Start of RAW DATA

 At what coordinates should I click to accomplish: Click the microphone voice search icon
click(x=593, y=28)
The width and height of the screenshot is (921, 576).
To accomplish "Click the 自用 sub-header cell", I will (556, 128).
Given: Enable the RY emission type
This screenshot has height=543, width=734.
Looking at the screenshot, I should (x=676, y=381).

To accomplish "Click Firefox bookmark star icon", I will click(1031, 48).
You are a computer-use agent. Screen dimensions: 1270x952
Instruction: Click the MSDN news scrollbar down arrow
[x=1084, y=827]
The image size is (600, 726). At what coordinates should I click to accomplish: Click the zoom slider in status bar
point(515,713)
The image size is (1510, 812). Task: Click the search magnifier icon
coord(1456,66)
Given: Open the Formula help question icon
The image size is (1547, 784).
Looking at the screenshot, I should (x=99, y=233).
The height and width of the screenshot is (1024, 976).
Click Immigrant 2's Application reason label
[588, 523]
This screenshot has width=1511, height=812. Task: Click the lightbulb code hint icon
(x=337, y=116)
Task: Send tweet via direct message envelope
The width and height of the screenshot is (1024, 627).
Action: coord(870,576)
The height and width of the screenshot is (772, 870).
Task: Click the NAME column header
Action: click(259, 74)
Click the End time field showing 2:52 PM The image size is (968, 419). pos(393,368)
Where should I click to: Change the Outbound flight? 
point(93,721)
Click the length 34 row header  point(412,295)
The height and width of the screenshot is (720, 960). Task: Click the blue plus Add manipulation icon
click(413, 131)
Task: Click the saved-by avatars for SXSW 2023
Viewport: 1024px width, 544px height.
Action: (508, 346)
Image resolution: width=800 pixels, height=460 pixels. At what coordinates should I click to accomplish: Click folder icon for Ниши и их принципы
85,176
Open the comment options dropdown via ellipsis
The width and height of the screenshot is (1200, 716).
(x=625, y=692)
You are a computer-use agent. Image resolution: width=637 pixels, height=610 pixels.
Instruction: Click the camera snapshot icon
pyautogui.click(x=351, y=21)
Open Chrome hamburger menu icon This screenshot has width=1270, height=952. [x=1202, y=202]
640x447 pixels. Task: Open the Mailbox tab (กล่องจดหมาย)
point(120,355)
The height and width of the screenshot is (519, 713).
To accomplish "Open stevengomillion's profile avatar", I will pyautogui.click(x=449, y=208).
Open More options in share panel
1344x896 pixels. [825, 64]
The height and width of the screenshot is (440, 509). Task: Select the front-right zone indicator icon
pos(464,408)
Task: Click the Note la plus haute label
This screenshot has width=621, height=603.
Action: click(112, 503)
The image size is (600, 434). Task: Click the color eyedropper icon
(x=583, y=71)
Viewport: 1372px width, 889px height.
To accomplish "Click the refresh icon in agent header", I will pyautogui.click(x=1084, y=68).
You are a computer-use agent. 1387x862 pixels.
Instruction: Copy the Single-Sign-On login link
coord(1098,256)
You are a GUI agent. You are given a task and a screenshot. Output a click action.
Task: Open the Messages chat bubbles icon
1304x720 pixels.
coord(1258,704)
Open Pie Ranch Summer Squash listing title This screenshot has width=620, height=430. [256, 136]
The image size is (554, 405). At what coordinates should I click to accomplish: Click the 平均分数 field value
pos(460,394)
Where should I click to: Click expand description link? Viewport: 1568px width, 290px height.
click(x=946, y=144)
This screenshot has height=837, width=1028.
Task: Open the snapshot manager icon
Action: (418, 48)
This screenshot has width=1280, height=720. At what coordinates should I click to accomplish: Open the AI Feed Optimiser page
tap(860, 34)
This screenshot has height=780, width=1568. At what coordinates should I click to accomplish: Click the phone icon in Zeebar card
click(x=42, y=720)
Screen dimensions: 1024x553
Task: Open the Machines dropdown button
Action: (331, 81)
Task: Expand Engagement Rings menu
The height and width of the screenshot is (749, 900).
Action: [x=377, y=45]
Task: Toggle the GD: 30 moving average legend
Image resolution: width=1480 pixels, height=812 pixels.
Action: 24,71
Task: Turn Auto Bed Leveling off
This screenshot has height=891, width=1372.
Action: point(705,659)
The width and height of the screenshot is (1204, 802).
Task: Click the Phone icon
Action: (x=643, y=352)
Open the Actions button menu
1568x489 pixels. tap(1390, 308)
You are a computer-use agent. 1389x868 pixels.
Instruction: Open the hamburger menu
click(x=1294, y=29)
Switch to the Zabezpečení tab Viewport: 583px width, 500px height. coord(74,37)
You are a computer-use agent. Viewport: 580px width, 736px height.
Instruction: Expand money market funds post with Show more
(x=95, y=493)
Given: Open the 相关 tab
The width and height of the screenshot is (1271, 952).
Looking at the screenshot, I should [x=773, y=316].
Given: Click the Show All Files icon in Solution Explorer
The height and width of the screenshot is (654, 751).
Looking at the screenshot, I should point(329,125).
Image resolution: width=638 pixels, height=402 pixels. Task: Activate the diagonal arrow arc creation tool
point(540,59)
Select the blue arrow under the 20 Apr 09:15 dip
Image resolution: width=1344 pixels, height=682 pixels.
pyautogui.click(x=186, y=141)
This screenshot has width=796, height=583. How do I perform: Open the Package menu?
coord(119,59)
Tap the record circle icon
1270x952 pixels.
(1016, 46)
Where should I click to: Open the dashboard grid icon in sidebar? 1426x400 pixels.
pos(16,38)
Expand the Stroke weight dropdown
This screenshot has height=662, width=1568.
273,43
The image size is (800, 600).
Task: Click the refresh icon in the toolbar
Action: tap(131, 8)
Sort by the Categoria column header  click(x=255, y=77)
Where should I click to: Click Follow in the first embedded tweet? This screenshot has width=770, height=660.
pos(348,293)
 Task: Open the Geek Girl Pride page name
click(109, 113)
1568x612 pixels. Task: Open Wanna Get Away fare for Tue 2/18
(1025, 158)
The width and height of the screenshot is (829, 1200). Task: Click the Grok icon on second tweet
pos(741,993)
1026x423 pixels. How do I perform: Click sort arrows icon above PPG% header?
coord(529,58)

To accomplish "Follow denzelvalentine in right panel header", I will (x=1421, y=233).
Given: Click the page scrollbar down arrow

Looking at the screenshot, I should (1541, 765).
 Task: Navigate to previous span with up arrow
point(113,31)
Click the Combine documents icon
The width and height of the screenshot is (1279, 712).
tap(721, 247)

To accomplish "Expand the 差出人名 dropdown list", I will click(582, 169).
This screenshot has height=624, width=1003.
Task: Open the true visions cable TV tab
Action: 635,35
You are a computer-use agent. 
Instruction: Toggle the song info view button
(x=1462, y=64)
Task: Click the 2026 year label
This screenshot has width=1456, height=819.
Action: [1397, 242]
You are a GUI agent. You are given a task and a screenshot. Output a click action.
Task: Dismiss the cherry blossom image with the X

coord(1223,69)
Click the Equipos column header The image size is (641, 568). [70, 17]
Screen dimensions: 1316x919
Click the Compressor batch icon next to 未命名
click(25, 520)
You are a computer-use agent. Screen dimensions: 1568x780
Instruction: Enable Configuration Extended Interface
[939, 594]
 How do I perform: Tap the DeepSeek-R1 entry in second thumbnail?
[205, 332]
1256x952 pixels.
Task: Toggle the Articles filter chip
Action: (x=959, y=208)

End of RAW DATA

■ YOUR OBJECTIVE ■
Please turn every row above into a numbered list, one line per number, leaving out any blank lines.

■ TASK ANSWER ■
1.  At what coordinates should I click to accomplish: Click the microphone voice search icon
2. click(x=593, y=28)
3. The width and height of the screenshot is (921, 576).
4. To accomplish "Click the 自用 sub-header cell", I will (556, 128).
5. Given: Enable the RY emission type
6. This screenshot has height=543, width=734.
7. Looking at the screenshot, I should (x=676, y=381).
8. To accomplish "Click Firefox bookmark star icon", I will click(1031, 48).
9. You are a computer-use agent. Screen dimensions: 1270x952
10. Instruction: Click the MSDN news scrollbar down arrow
11. [x=1084, y=827]
12. The image size is (600, 726). At what coordinates should I click to accomplish: Click the zoom slider in status bar
13. point(515,713)
14. The image size is (1510, 812). Task: Click the search magnifier icon
15. coord(1456,66)
16. Given: Open the Formula help question icon
17. The image size is (1547, 784).
18. Looking at the screenshot, I should (x=99, y=233).
19. The height and width of the screenshot is (1024, 976).
20. Click Immigrant 2's Application reason label
21. [588, 523]
22. This screenshot has width=1511, height=812. Task: Click the lightbulb code hint icon
23. (x=337, y=116)
24. Task: Send tweet via direct message envelope
25. The width and height of the screenshot is (1024, 627).
26. Action: coord(870,576)
27. The height and width of the screenshot is (772, 870).
28. Task: Click the NAME column header
29. Action: click(259, 74)
30. Click the End time field showing 2:52 PM The image size is (968, 419). pos(393,368)
31. Where should I click to: Change the Outbound flight? 
32. point(93,721)
33. Click the length 34 row header  point(412,295)
34. The height and width of the screenshot is (720, 960). Task: Click the blue plus Add manipulation icon
35. click(413, 131)
36. Task: Click the saved-by avatars for SXSW 2023
37. Viewport: 1024px width, 544px height.
38. Action: (508, 346)
39. Image resolution: width=800 pixels, height=460 pixels. At what coordinates should I click to accomplish: Click folder icon for Ниши и их принципы
40. 85,176
41. Open the comment options dropdown via ellipsis
42. The width and height of the screenshot is (1200, 716).
43. (x=625, y=692)
44. You are a computer-use agent. Image resolution: width=637 pixels, height=610 pixels.
45. Instruction: Click the camera snapshot icon
46. pyautogui.click(x=351, y=21)
47. Open Chrome hamburger menu icon This screenshot has width=1270, height=952. [x=1202, y=202]
48. 640x447 pixels. Task: Open the Mailbox tab (กล่องจดหมาย)
49. point(120,355)
50. The height and width of the screenshot is (519, 713).
51. To accomplish "Open stevengomillion's profile avatar", I will pyautogui.click(x=449, y=208).
52. Open More options in share panel
53. 1344x896 pixels. [825, 64]
54. The height and width of the screenshot is (440, 509). Task: Select the front-right zone indicator icon
55. pos(464,408)
56. Task: Click the Note la plus haute label
57. This screenshot has width=621, height=603.
58. Action: click(112, 503)
59. The image size is (600, 434). Task: Click the color eyedropper icon
60. (x=583, y=71)
61. Viewport: 1372px width, 889px height.
62. To accomplish "Click the refresh icon in agent header", I will pyautogui.click(x=1084, y=68).
63. You are a computer-use agent. 1387x862 pixels.
64. Instruction: Copy the Single-Sign-On login link
65. coord(1098,256)
66. You are a GUI agent. You are given a task and a screenshot. Output a click action.
67. Task: Open the Messages chat bubbles icon
68. 1304x720 pixels.
69. coord(1258,704)
70. Open Pie Ranch Summer Squash listing title This screenshot has width=620, height=430. [256, 136]
71. The image size is (554, 405). At what coordinates should I click to accomplish: Click the 平均分数 field value
72. pos(460,394)
73. Where should I click to: Click expand description link? Viewport: 1568px width, 290px height.
74. click(x=946, y=144)
75. This screenshot has height=837, width=1028.
76. Task: Open the snapshot manager icon
77. Action: (418, 48)
78. This screenshot has width=1280, height=720. At what coordinates should I click to accomplish: Open the AI Feed Optimiser page
79. tap(860, 34)
80. This screenshot has height=780, width=1568. At what coordinates should I click to accomplish: Click the phone icon in Zeebar card
81. click(x=42, y=720)
82. Screen dimensions: 1024x553
83. Task: Open the Machines dropdown button
84. Action: (331, 81)
85. Task: Expand Engagement Rings menu
86. The height and width of the screenshot is (749, 900).
87. Action: [x=377, y=45]
88. Task: Toggle the GD: 30 moving average legend
89. Image resolution: width=1480 pixels, height=812 pixels.
90. Action: 24,71
91. Task: Turn Auto Bed Leveling off
92. This screenshot has height=891, width=1372.
93. Action: point(705,659)
94. The width and height of the screenshot is (1204, 802).
95. Task: Click the Phone icon
96. Action: (x=643, y=352)
97. Open the Actions button menu
98. 1568x489 pixels. tap(1390, 308)
99. You are a computer-use agent. 1389x868 pixels.
100. Instruction: Open the hamburger menu
101. click(x=1294, y=29)
102. Switch to the Zabezpečení tab Viewport: 583px width, 500px height. coord(74,37)
103. You are a computer-use agent. Viewport: 580px width, 736px height.
104. Instruction: Expand money market funds post with Show more
105. (x=95, y=493)
106. Given: Open the 相关 tab
107. The width and height of the screenshot is (1271, 952).
108. Looking at the screenshot, I should [x=773, y=316].
109. Given: Click the Show All Files icon in Solution Explorer
110. The height and width of the screenshot is (654, 751).
111. Looking at the screenshot, I should point(329,125).
112. Image resolution: width=638 pixels, height=402 pixels. Task: Activate the diagonal arrow arc creation tool
113. point(540,59)
114. Select the blue arrow under the 20 Apr 09:15 dip
115. Image resolution: width=1344 pixels, height=682 pixels.
116. pyautogui.click(x=186, y=141)
117. This screenshot has width=796, height=583. How do I perform: Open the Package menu?
118. coord(119,59)
119. Tap the record circle icon
120. 1270x952 pixels.
121. (1016, 46)
122. Where should I click to: Open the dashboard grid icon in sidebar? 1426x400 pixels.
123. pos(16,38)
124. Expand the Stroke weight dropdown
125. This screenshot has height=662, width=1568.
126. 273,43
127. The image size is (800, 600).
128. Task: Click the refresh icon in the toolbar
129. Action: tap(131, 8)
130. Sort by the Categoria column header  click(x=255, y=77)
131. Where should I click to: Click Follow in the first embedded tweet? This screenshot has width=770, height=660.
132. pos(348,293)
133.  Task: Open the Geek Girl Pride page name
134. click(109, 113)
135. 1568x612 pixels. Task: Open Wanna Get Away fare for Tue 2/18
136. (1025, 158)
137. The width and height of the screenshot is (829, 1200). Task: Click the Grok icon on second tweet
138. pos(741,993)
139. 1026x423 pixels. How do I perform: Click sort arrows icon above PPG% header?
140. coord(529,58)
141. To accomplish "Follow denzelvalentine in right panel header", I will (x=1421, y=233).
142. Given: Click the page scrollbar down arrow
143. Looking at the screenshot, I should (1541, 765).
144.  Task: Navigate to previous span with up arrow
145. point(113,31)
146. Click the Combine documents icon
147. The width and height of the screenshot is (1279, 712).
148. tap(721, 247)
149. To accomplish "Expand the 差出人名 dropdown list", I will click(582, 169).
150. This screenshot has height=624, width=1003.
151. Task: Open the true visions cable TV tab
152. Action: 635,35
153. You are a computer-use agent. 
154. Instruction: Toggle the song info view button
155. (x=1462, y=64)
156. Task: Click the 2026 year label
157. This screenshot has width=1456, height=819.
158. Action: [1397, 242]
159. You are a GUI agent. You are given a task and a screenshot. Output a click action.
160. Task: Dismiss the cherry blossom image with the X
161. coord(1223,69)
162. Click the Equipos column header The image size is (641, 568). [70, 17]
163. Screen dimensions: 1316x919
164. Click the Compressor batch icon next to 未命名
165. click(25, 520)
166. You are a computer-use agent. Screen dimensions: 1568x780
167. Instruction: Enable Configuration Extended Interface
168. [939, 594]
169.  How do I perform: Tap the DeepSeek-R1 entry in second thumbnail?
170. [205, 332]
171. 1256x952 pixels.
172. Task: Toggle the Articles filter chip
173. Action: (x=959, y=208)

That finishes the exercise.